Changeset truncated at 500 lines:

diff --git a/ctdb/config/events.d/10.interface b/ctdb/config/events.d/10.interface
index 045a1cf..4b9f31c 100755
--- a/ctdb/config/events.d/10.interface
+++ b/ctdb/config/events.d/10.interface
@@ -152,13 +152,16 @@ monitor_interfaces()
 
 	done
 
-	$fail || return 0
-
-	$up_interfaces_found && \
-	    [ "$CTDB_PARTIALLY_ONLINE_INTERFACES" = "yes" ] && \
+	if $fail ; then
+	    if $up_interfaces_found && \
+		    [ "$CTDB_PARTIALLY_ONLINE_INTERFACES" = "yes" ] ; then
+		return 0
+	    else
+		return 1
+	    fi
+	else
 	    return 0
-
-	return 1
+	fi
 }
 
 # Sets: iface, ip, maskbits, family
@@ -191,10 +194,8 @@ get_iface_ip_maskbits_family ()
 
 ctdb_check_args "$@"
 
-case "$1" in 
-     #############################
-     # called when ctdbd starts up
-     init)
+case "$1" in
+    init)
 	# make sure that we only respond to ARP messages from the NIC where
 	# a particular ip address is associated.
 	get_proc sys/net/ipv4/conf/all/arp_filter >/dev/null 2>&1 && {
@@ -210,17 +211,11 @@ case "$1" in
 	drop_all_public_ips
 	;;
 
-     #############################
-     # called after ctdbd has done its initial recovery
-     # and we start the services to become healthy
-     startup)
+    startup)
 	monitor_interfaces
 	;;
 
-
-     ################################################
-     # called when ctdbd wants to claim an IP address
-     takeip)
+    takeip)
 	iface=$2
 	ip=$3
 	maskbits=$4
@@ -239,10 +234,7 @@ case "$1" in
 	flush_route_cache
 	;;
 
-
-     ##################################################
-     # called when ctdbd wants to release an IP address
-     releaseip)
+    releaseip)
 	# releasing an IP is a bit more complex than it seems. Once the IP
 	# is released, any open tcp connections to that IP on this host will end
 	# up being stuck. Some of them (such as NFS connections) will be unkillable
@@ -272,9 +264,7 @@ case "$1" in
 	flush_route_cache
 	;;
 
-     ##################################################
-     # called when ctdbd wants to update an IP address
-     updateip)
+    updateip)
 	# moving an IP is a bit more complex than it seems.
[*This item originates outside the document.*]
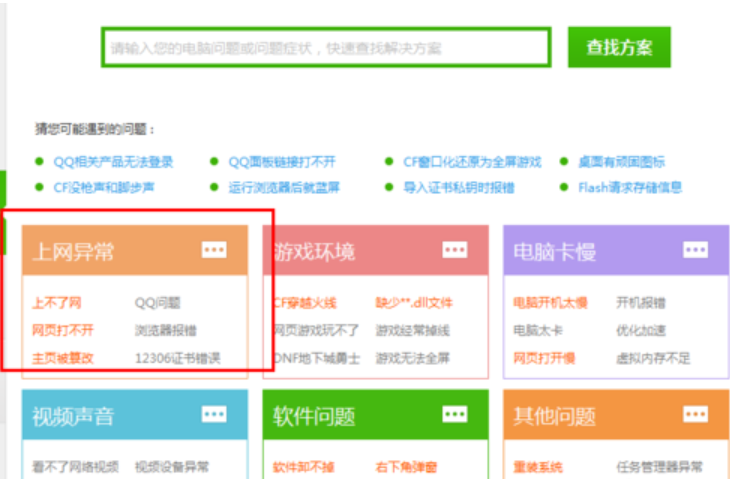Expand more options in 电脑卡慢 card

tap(695, 250)
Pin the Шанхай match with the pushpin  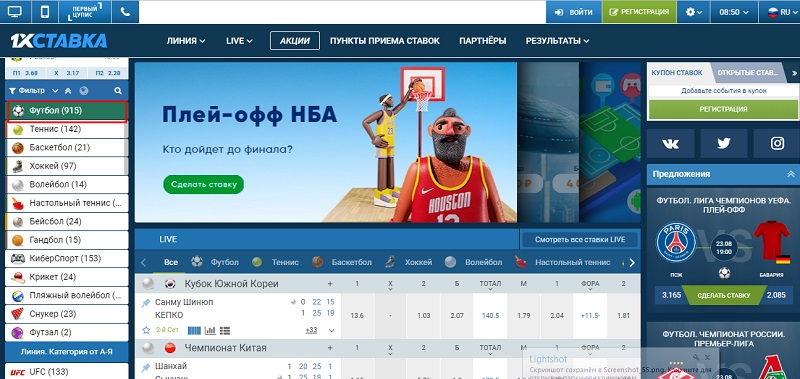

 	# First we drop all traffic on the old interface.
 	# Then we try to add the ip to the new interface and before
@@ -291,7 +281,7 @@ case "$1" in
 	_ip=$4
 	_maskbits=$5
 
-	get_iface_ip_maskbits_family "$_oiface" "$ip" "$maskbits"
+	get_iface_ip_maskbits_family "$_oiface" "$_ip" "$_maskbits"
 	oiface="$iface"
 
 	# we do an extra delete to cope with the script being killed
@@ -317,12 +307,10 @@ case "$1" in
 
 	# tickle all existing connections, so that dropped packets
 	# are retransmited and the tcp streams work
-
 	tickle_tcp_connections $ip
-
 	;;
 
-     monitor)
+    monitor)
 	monitor_interfaces || exit 1
 	;;
     *)
@@ -331,4 +319,3 @@ case "$1" in
 esac
 
 exit 0
-
diff --git a/ctdb/config/functions b/ctdb/config/functions
index eef8f7e..68e53ab 100755
--- a/ctdb/config/functions
+++ b/ctdb/config/functions
@@ -1082,17 +1082,18 @@ update_tickles ()
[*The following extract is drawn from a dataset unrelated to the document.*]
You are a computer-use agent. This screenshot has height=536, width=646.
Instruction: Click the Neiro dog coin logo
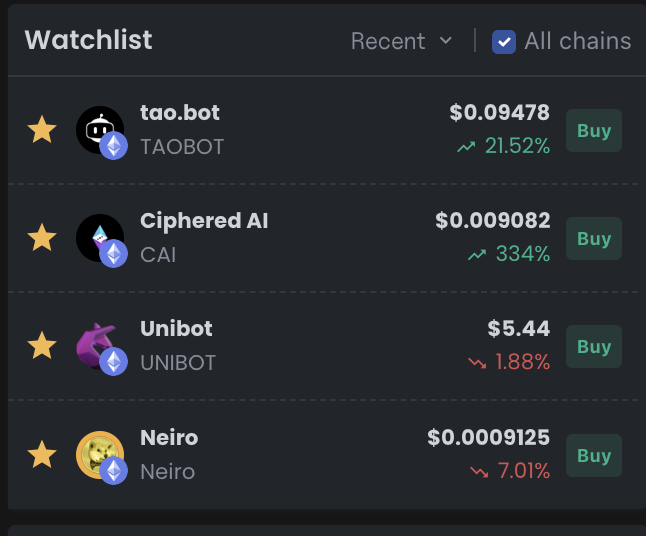[99, 454]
 	# IPs as a regexp choice
 	_ipschoice="($(echo $_ips | sed -e 's/ /|/g' -e 's/\./\\\\./g'))"
 
-	# Record connections to our public IPs in a temporary file
-	_my_connections="${tickledir}/${_port}.connections"
-	rm -f "$_my_connections"
+	# Record connections to our public IPs in a temporary file.
+	# This temporary file is in CTDB's private state directory and
+	# $$ is used to avoid a very rare race involving CTDB's script
+	# debugging.  No security issue, nothing to see here...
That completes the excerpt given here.